**TEXT PASSAGE**
Content starts

Fifth fertility doctor who used own sperm says it was a ‘mix up’
A fifth fertility doctor who has been found to have used his own sperm to father children says the discovery came ‘as a total surprise’, the Volkskrant reported on Friday.
The man, Henk Ruis (71), agreed to cooperate with a dna investigation following the discovery by one donor child that he was his biological father, according to donor children association Stichting FION. The organisation then decided to publish the doctor’s name in case more cases would come to light.
Ruis fathered at least three children at the end of the 1980s and the beginning of the 1990s. In one case the agreement was not to use donor sperm but the the sperm of the woman’s husband.
Ruis claims his sperm must have been mixed or exchanged with donor sperm pointing to ‘the primitive lab facilities’ at the time. The fact that his sperm was present in the clinic at all had to do with the testing of freezing equipment, he said.
The Nij Geertgen clinic in Noord-Brabant where the man worked said it would have been unacceptable if he had donated his own sperm, even if the rules at the time meant men could do so anonymously.
‘There were no rules for donor conception but then, as now, it was considered unethical for a doctor to use his own sperm whithout consulting the parents and asking their permission,’ a spokesperson fort he clinic told the paper.

Content ends

**PROVIDED MATERIAL**

Content starts

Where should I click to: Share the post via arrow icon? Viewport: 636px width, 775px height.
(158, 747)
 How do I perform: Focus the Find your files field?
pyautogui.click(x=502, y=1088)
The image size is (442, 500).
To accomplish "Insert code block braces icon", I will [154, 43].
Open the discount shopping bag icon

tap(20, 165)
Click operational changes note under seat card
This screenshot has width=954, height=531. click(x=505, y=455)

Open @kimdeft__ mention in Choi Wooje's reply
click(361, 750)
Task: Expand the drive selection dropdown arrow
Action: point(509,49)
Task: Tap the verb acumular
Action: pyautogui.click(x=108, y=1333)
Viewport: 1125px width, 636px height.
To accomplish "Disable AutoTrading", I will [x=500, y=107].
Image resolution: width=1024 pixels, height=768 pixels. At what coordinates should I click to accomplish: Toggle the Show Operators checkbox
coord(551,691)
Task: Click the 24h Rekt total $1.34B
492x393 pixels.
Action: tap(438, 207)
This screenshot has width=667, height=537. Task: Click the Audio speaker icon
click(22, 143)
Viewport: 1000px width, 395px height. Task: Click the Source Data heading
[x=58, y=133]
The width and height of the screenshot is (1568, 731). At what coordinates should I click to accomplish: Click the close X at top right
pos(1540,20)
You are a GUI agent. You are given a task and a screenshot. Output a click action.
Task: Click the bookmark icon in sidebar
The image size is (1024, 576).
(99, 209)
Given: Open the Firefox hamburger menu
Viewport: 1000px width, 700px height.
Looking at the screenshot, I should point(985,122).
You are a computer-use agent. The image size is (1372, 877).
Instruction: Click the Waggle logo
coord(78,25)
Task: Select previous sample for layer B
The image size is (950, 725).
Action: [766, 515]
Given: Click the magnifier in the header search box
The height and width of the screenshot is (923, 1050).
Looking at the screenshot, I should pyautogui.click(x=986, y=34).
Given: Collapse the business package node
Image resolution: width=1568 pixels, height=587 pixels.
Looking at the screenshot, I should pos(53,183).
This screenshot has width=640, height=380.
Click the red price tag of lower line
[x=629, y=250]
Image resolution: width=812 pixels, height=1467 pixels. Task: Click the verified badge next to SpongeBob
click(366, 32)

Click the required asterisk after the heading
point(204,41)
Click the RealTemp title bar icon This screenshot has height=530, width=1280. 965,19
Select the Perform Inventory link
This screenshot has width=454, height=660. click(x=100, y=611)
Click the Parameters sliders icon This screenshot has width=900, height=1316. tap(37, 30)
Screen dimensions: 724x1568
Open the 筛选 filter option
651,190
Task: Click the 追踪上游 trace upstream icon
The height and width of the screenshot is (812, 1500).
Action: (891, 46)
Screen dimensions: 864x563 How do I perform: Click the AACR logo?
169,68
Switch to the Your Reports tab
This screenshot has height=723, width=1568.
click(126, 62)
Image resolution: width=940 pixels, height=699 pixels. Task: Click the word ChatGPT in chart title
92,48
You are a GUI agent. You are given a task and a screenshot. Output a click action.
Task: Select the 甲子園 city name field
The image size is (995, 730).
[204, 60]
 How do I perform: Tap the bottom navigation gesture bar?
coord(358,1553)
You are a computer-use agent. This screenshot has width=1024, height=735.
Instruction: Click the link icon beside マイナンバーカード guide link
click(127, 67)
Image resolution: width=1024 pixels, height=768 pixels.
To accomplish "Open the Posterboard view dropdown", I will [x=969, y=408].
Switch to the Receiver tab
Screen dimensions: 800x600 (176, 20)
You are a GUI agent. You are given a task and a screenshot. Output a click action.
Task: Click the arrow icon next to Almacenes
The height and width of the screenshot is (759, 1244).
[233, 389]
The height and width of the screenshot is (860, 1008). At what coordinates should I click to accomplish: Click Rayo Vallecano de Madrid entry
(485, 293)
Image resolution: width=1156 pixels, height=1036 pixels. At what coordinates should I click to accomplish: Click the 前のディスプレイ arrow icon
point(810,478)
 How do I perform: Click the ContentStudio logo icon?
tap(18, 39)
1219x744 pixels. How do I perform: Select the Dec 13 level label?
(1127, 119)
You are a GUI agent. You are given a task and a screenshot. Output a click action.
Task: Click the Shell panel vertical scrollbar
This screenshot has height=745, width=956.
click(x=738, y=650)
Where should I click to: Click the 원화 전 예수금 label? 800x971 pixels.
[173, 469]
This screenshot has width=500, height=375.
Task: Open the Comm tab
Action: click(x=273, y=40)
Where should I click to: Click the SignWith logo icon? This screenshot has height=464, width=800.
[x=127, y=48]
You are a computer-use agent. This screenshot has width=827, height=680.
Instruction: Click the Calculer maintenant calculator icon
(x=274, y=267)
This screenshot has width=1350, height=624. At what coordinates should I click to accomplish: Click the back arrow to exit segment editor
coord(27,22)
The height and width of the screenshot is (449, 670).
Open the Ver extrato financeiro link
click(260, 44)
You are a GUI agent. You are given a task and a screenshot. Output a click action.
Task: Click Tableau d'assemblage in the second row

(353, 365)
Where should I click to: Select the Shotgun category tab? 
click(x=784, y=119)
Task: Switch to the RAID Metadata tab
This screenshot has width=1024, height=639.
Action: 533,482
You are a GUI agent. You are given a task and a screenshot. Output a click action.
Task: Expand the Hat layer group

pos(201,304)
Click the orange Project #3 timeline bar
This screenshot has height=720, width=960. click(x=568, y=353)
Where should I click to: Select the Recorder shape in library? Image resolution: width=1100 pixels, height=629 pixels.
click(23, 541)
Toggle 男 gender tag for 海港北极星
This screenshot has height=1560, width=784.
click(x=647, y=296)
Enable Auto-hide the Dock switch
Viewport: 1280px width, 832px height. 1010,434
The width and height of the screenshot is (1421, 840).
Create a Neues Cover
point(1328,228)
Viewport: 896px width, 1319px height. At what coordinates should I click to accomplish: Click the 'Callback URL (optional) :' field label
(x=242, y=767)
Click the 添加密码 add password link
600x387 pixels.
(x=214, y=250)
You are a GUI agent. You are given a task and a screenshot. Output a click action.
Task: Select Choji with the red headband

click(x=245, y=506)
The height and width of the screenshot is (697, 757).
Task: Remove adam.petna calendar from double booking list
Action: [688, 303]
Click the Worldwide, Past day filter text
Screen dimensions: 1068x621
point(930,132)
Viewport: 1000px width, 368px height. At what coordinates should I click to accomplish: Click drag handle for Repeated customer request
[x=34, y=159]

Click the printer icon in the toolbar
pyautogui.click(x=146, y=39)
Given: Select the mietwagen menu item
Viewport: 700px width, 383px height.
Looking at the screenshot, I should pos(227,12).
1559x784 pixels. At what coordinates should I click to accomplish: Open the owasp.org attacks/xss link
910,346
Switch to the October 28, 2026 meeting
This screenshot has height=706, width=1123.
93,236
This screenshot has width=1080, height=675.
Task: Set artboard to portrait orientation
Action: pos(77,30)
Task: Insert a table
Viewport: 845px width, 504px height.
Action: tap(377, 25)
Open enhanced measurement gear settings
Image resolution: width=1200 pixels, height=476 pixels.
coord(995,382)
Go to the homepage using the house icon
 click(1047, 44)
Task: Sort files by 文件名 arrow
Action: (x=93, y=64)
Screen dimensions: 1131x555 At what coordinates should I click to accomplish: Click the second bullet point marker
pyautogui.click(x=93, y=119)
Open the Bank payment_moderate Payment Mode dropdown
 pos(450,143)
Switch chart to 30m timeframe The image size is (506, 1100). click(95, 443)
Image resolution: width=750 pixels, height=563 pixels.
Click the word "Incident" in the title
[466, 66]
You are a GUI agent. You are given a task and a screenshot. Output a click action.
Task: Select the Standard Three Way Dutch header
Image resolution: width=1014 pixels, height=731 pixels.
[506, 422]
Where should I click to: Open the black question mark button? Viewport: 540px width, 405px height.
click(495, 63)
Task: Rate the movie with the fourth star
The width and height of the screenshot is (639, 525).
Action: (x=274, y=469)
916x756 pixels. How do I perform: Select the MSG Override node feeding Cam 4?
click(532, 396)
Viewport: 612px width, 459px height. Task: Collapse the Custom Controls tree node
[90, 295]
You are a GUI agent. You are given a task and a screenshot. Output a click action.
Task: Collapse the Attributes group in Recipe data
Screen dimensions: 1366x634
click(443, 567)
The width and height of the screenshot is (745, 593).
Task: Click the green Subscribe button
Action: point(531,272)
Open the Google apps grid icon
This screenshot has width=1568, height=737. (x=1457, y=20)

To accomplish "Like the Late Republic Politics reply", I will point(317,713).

Content ends

**PROBLEMS TO WORK ON**
**a.** Copy the fertility doctor article above word for word from "Ruis fathered at" to "do so anonymously.".
**b.** According to the fertility doctor article above, at which clinic did Henk Ruis work?

**SOLUTIONS TO THE EXERCISE**
**a.**
Ruis fathered at least three children at the end of the 1980s and the beginning of the 1990s. In one case the agreement was not to use donor sperm but the the sperm of the woman’s husband.
Ruis claims his sperm must have been mixed or exchanged with donor sperm pointing to ‘the primitive lab facilities’ at the time. The fact that his sperm was present in the clinic at all had to do with the testing of freezing equipment, he said.
The Nij Geertgen clinic in Noord-Brabant where the man worked said it would have been unacceptable if he had donated his own sperm, even if the rules at the time meant men could do so anonymously.

**b.** The Nij Geertgen clinic in Noord-Brabant.